** Data extracts follows **
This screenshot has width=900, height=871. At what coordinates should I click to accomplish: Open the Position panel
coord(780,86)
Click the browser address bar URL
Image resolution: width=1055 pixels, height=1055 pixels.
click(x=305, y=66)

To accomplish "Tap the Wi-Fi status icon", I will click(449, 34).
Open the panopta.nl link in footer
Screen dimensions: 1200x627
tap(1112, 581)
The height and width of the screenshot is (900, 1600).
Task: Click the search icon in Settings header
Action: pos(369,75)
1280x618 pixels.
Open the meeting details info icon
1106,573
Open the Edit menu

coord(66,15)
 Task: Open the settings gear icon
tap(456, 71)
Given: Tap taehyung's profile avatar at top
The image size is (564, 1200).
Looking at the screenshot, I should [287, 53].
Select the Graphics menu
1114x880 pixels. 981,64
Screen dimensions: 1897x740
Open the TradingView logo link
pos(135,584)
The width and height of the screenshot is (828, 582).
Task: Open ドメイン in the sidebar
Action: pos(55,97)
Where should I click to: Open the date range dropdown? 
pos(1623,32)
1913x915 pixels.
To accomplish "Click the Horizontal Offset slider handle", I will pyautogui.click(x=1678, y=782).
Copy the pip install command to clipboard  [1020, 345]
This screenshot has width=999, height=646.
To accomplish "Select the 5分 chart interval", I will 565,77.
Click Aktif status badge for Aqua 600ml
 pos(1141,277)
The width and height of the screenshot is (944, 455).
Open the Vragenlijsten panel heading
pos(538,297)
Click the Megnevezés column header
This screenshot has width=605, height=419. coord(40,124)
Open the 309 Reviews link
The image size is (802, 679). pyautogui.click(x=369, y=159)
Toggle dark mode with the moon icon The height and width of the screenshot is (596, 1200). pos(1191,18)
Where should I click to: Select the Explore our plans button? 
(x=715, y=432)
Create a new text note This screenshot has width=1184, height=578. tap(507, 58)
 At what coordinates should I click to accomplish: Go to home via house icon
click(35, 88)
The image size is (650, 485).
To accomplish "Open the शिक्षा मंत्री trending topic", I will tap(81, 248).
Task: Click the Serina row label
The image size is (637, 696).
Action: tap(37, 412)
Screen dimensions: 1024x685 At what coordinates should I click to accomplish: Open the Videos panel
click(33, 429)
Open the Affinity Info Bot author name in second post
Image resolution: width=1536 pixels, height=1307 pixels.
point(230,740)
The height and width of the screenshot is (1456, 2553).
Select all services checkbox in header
** End of Data extracts **
Task: The records above need to be duplicated. Keep every word unchanged.

Expected answer:
This screenshot has width=900, height=871. At what coordinates should I click to accomplish: Open the Position panel
coord(780,86)
Click the browser address bar URL
Image resolution: width=1055 pixels, height=1055 pixels.
click(x=305, y=66)

To accomplish "Tap the Wi-Fi status icon", I will click(449, 34).
Open the panopta.nl link in footer
Screen dimensions: 1200x627
tap(1112, 581)
The height and width of the screenshot is (900, 1600).
Task: Click the search icon in Settings header
Action: pos(369,75)
1280x618 pixels.
Open the meeting details info icon
1106,573
Open the Edit menu

coord(66,15)
 Task: Open the settings gear icon
tap(456, 71)
Given: Tap taehyung's profile avatar at top
The image size is (564, 1200).
Looking at the screenshot, I should [287, 53].
Select the Graphics menu
1114x880 pixels. 981,64
Screen dimensions: 1897x740
Open the TradingView logo link
pos(135,584)
The width and height of the screenshot is (828, 582).
Task: Open ドメイン in the sidebar
Action: pos(55,97)
Where should I click to: Open the date range dropdown? 
pos(1623,32)
1913x915 pixels.
To accomplish "Click the Horizontal Offset slider handle", I will pyautogui.click(x=1678, y=782).
Copy the pip install command to clipboard  [1020, 345]
This screenshot has width=999, height=646.
To accomplish "Select the 5分 chart interval", I will 565,77.
Click Aktif status badge for Aqua 600ml
 pos(1141,277)
The width and height of the screenshot is (944, 455).
Open the Vragenlijsten panel heading
pos(538,297)
Click the Megnevezés column header
This screenshot has width=605, height=419. coord(40,124)
Open the 309 Reviews link
The image size is (802, 679). pyautogui.click(x=369, y=159)
Toggle dark mode with the moon icon The height and width of the screenshot is (596, 1200). pos(1191,18)
Where should I click to: Select the Explore our plans button? 
(x=715, y=432)
Create a new text note This screenshot has width=1184, height=578. tap(507, 58)
 At what coordinates should I click to accomplish: Go to home via house icon
click(35, 88)
The image size is (650, 485).
To accomplish "Open the शिक्षा मंत्री trending topic", I will tap(81, 248).
Task: Click the Serina row label
The image size is (637, 696).
Action: tap(37, 412)
Screen dimensions: 1024x685 At what coordinates should I click to accomplish: Open the Videos panel
click(33, 429)
Open the Affinity Info Bot author name in second post
Image resolution: width=1536 pixels, height=1307 pixels.
point(230,740)
The height and width of the screenshot is (1456, 2553).
Select all services checkbox in header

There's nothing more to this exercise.